One student asked: "If Straighter Line fails too many students or make courses too challenging, they run the risk of losing support from the schools that use their service. How do they maintain academic honesty in an entirely virtual class? How do they anticipate the needs of a wide variety of students if their courses are pre-designed and generic? Can anyone actually tell me (with a straight face) that virtual general education classes offer the same quality as face-to-face instruction from passionate educators on the FHSU campus? Why bother being a liberal arts institution if we are going to devalue general education courses?"

Several students asked whether there were any non-financial reasons for aligning the university with StraighterLine.

Another wrote: "This is ridiculous. What's next, ordering our degrees from an ad in the back of a catalog across the page from the full-pager advertising tapeworm diet pills? This is only half a step away from offering degrees in private investigation, mortuary services, etc. like those advertised on TV."

Phillip Van Horn, a graduate student in education at Fort Hays who also earned his undergraduate degree there, is one of those who organized the Facebook protest. He said in an interview that the student anger is a result of the pride students feel in the quality of education they receive at Fort Hays.

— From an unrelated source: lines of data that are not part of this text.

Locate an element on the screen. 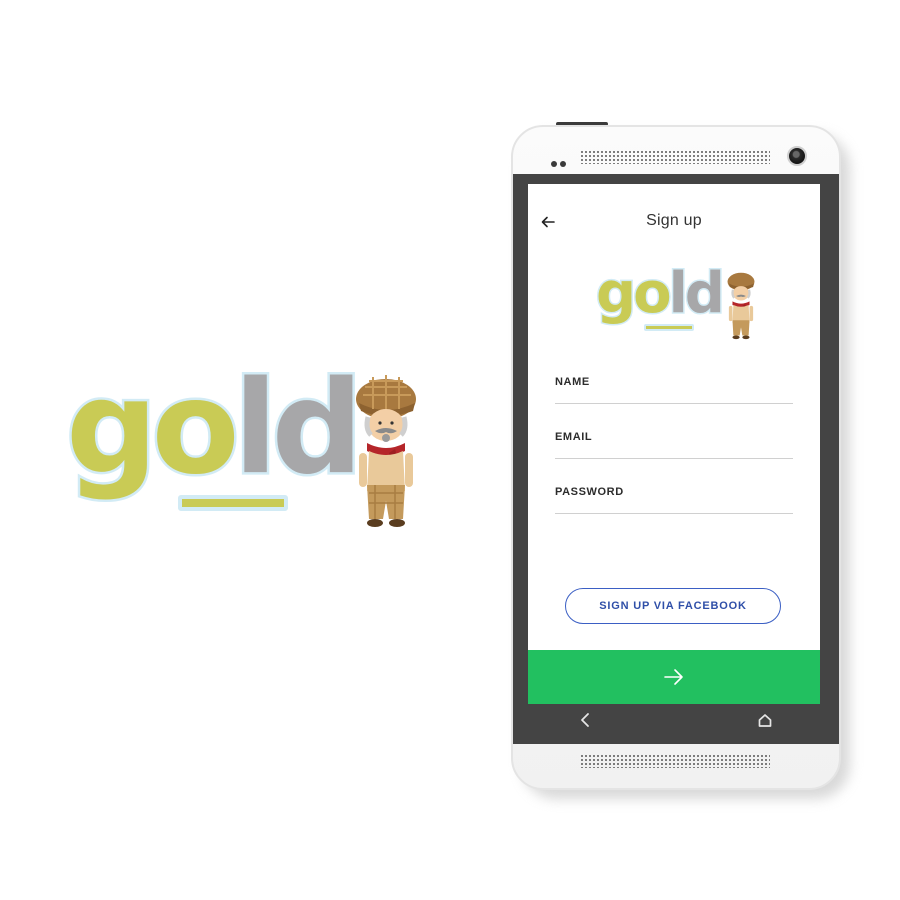  home-icon is located at coordinates (765, 720).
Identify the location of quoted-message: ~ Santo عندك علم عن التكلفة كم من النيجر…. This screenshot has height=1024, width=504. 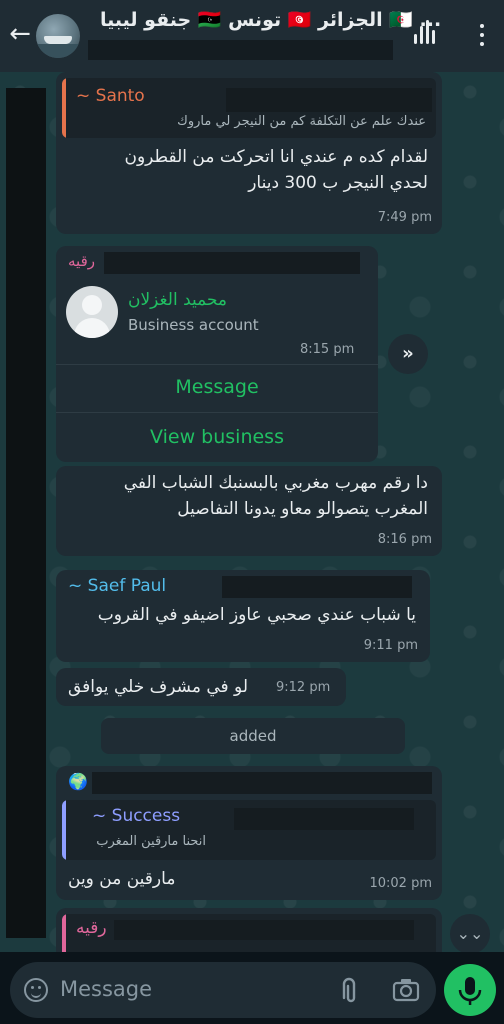
(249, 108).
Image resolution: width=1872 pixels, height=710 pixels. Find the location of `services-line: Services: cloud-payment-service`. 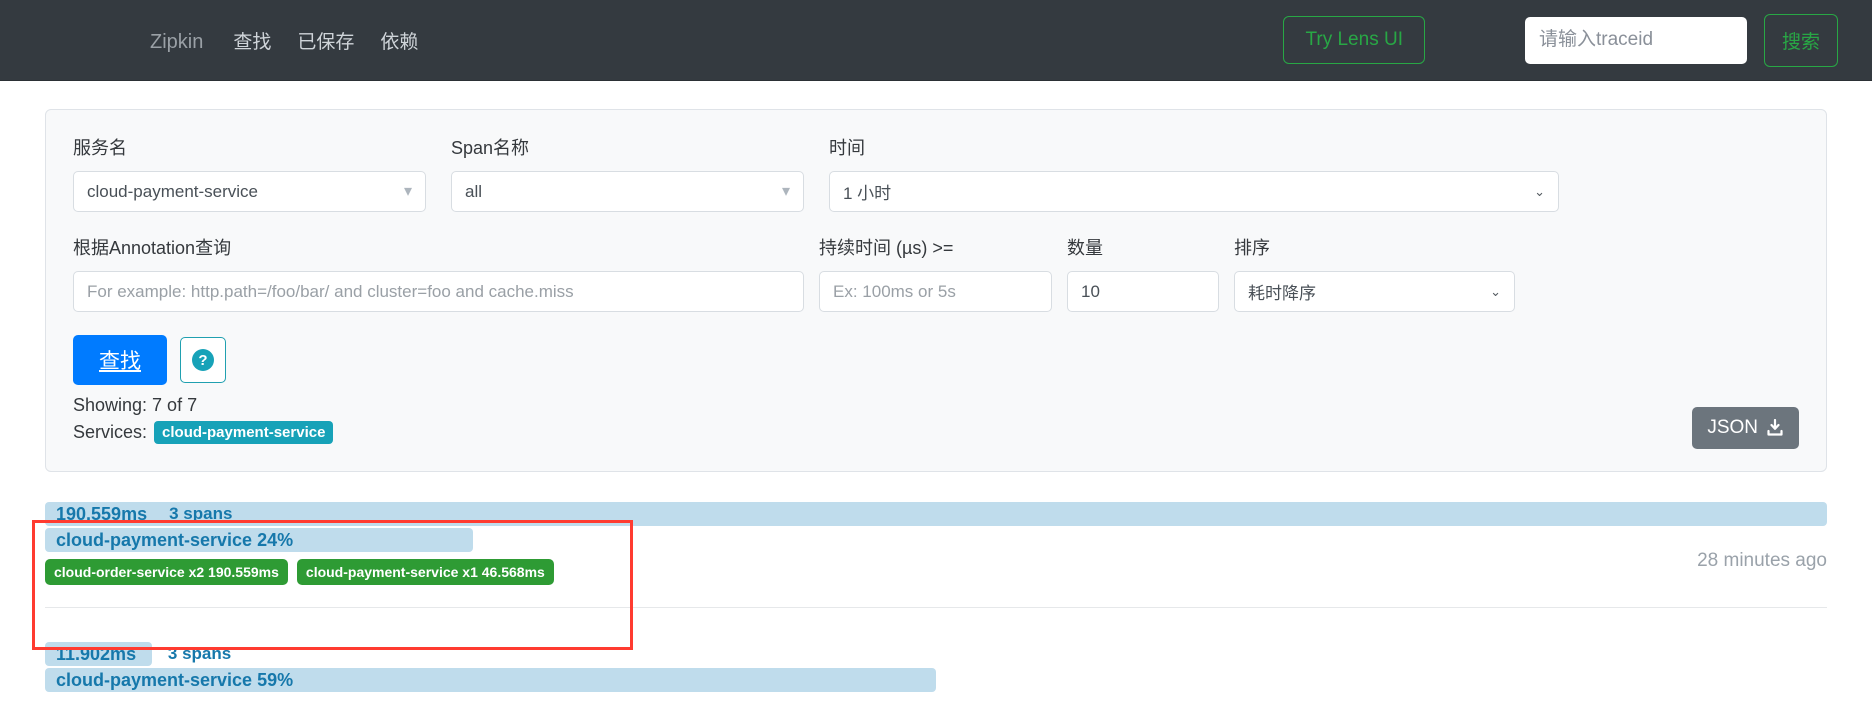

services-line: Services: cloud-payment-service is located at coordinates (204, 432).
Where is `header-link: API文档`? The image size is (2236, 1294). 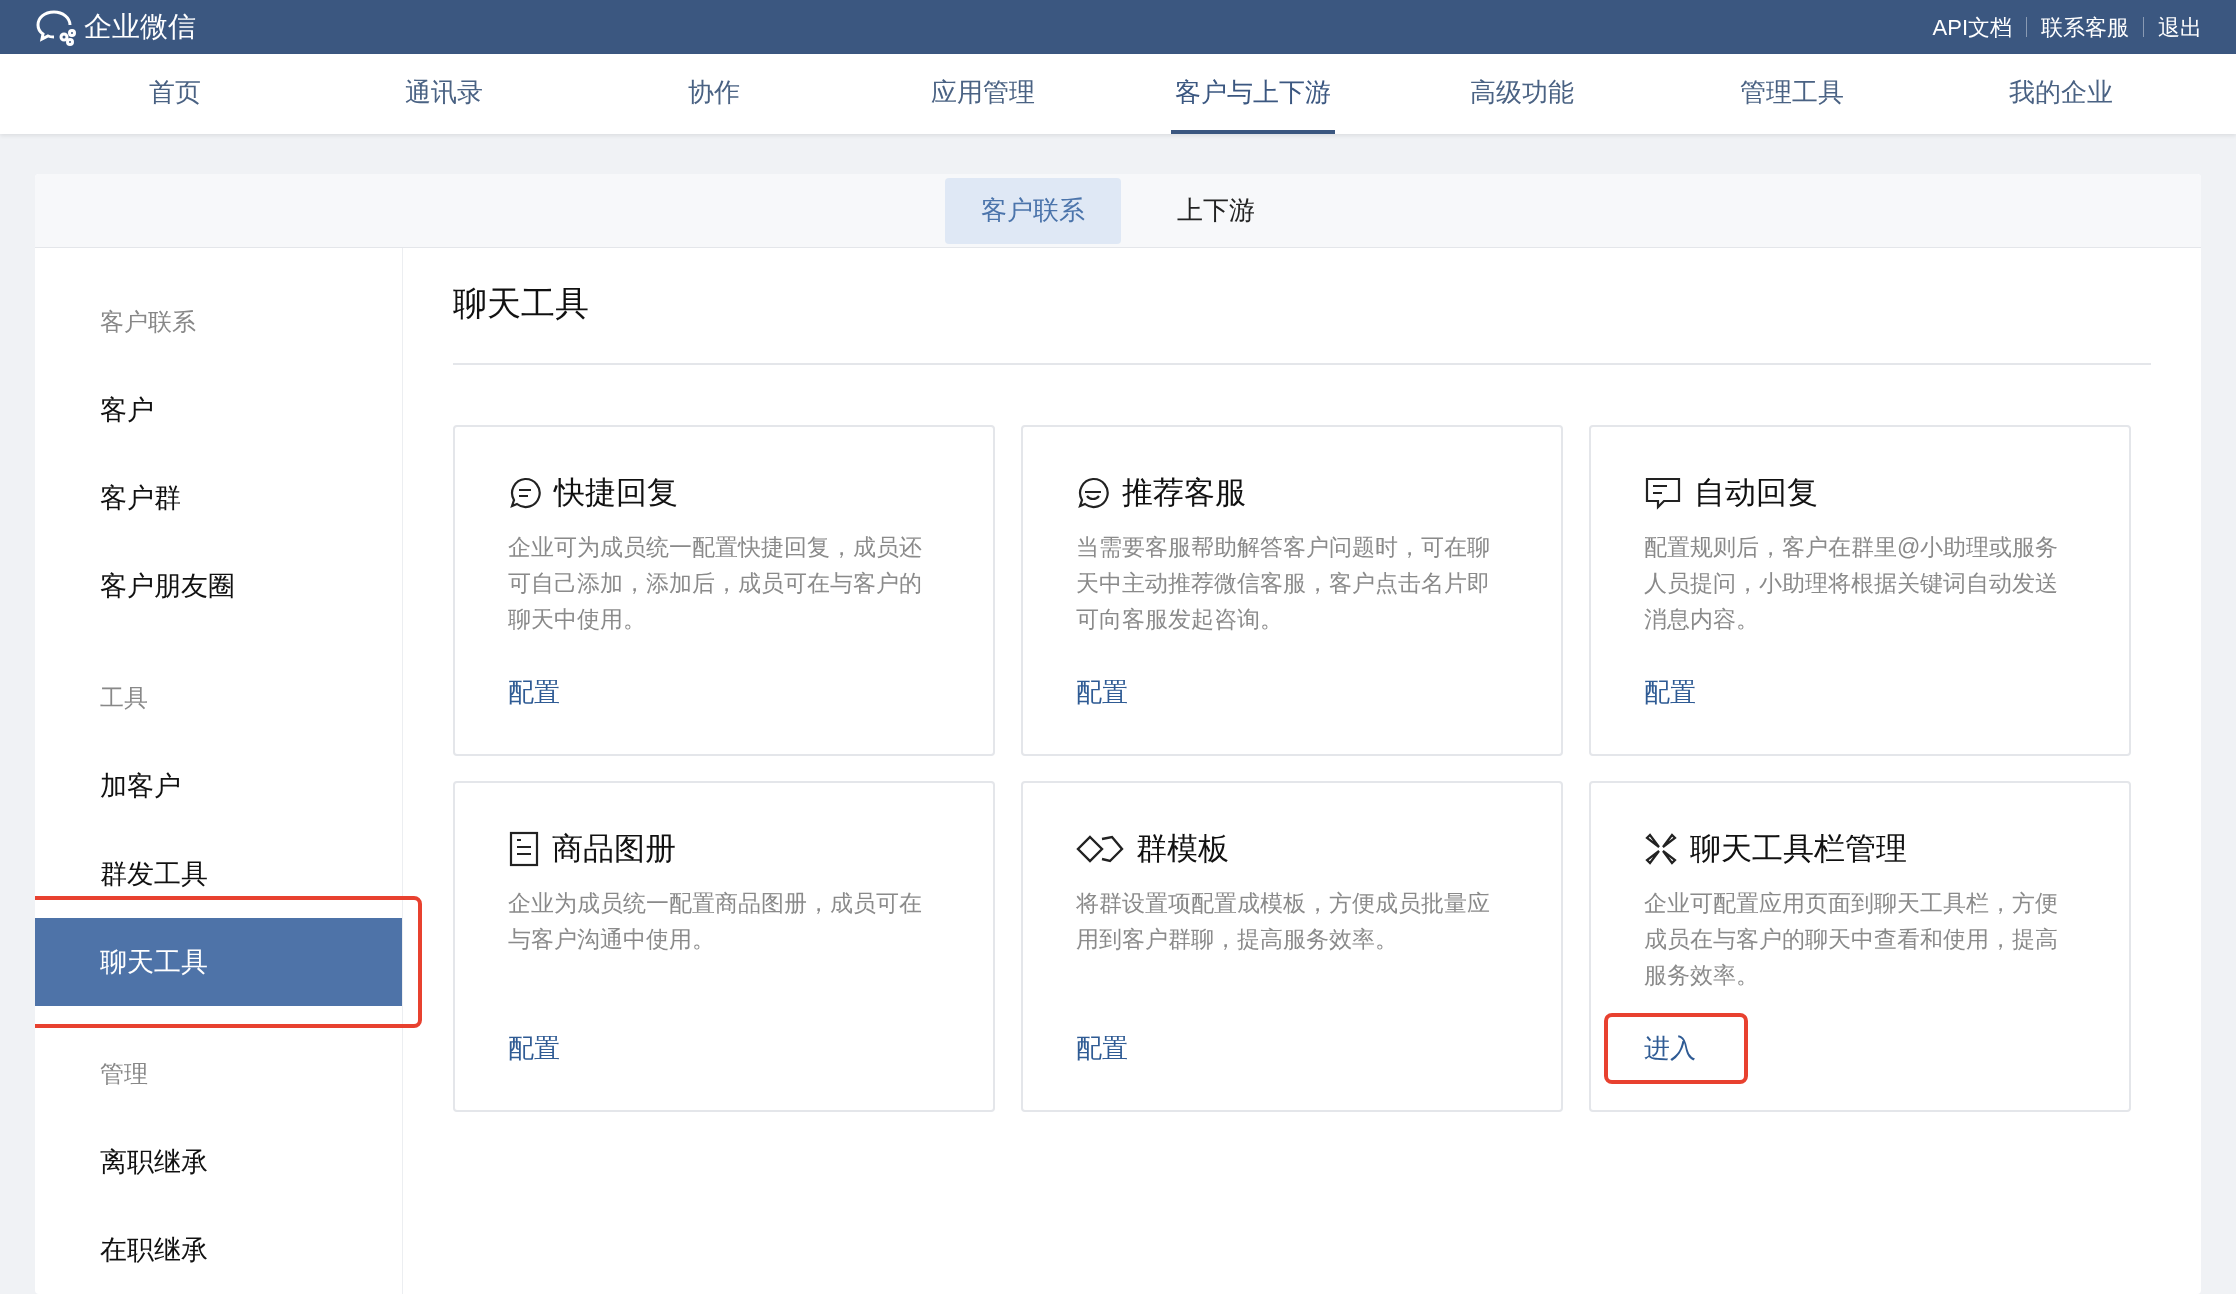
header-link: API文档 is located at coordinates (1972, 27).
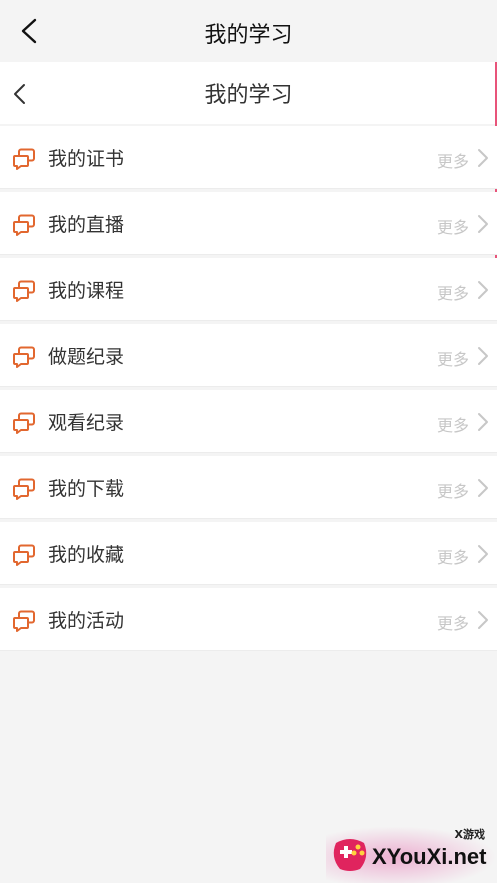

"I can appreciate that this is seen as the wave of the future. But it makes me wonder why we exist as a college if we are going to start outsourcing courses," Van Horn said. "It makes me wonder if education in the future is going to lack the intimacy and tradition of the college experience."

Van Horn remembers his first year composition course for the way the instructor identified those who didn't need the basics, but needed to be challenged, and developed simultaneous assignments that reflected the various skill levels of students. While StraighterLine promises hours of one-on-one consultation available online, Van Horn said he remembers daily discussions with his instructor, in class and in her office. She's the one who helped him figure out which courses to take, to rethink his plans for a major.

Experiences he had, Van Horn said, should be shared by all college students. "My Comp I course changed my life."